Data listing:
(begin)

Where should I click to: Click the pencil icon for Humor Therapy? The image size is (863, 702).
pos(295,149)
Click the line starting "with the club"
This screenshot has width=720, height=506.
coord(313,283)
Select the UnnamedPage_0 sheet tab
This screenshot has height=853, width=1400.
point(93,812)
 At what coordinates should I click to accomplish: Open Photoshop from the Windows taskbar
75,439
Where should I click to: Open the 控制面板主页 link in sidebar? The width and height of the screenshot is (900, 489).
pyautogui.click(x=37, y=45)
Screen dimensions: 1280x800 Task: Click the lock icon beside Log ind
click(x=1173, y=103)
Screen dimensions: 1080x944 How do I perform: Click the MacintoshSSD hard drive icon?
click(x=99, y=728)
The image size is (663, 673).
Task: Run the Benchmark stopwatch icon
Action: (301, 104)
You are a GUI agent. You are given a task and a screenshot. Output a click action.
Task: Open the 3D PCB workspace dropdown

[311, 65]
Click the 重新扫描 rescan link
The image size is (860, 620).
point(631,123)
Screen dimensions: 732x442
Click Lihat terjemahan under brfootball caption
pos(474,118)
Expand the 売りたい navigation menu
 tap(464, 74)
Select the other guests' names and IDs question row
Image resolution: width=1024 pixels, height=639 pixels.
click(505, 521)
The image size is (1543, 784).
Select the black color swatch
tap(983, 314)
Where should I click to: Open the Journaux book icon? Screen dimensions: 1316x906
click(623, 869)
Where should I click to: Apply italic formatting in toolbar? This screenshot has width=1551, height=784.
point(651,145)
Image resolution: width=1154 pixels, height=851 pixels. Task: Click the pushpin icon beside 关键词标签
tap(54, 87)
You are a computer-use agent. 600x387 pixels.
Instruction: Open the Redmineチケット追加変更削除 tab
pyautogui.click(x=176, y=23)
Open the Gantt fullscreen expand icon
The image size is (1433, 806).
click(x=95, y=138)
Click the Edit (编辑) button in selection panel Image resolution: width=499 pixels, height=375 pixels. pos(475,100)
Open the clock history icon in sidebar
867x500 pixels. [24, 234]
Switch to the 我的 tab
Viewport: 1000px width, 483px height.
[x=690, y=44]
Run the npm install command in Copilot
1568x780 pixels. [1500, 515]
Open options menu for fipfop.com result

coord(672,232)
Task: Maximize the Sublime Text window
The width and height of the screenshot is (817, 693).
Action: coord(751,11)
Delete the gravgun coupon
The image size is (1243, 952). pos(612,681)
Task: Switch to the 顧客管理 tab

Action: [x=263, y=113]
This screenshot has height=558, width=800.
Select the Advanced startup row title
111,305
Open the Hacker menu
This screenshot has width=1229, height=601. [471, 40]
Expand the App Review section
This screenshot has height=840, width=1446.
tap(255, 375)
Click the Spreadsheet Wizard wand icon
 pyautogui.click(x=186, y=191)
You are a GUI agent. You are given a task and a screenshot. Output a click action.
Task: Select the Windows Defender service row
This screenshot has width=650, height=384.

(end)

→ **Instruction**
Take the lines starting with the line that contains "Open the Hacker menu" and going on through the line that contains "pyautogui.click(x=186, y=191)", and switch "App Review" to "App Store". Give back only those lines, with everything else left as it is.

→ **Correct output**
Open the Hacker menu
This screenshot has width=1229, height=601. [471, 40]
Expand the App Store section
This screenshot has height=840, width=1446.
tap(255, 375)
Click the Spreadsheet Wizard wand icon
 pyautogui.click(x=186, y=191)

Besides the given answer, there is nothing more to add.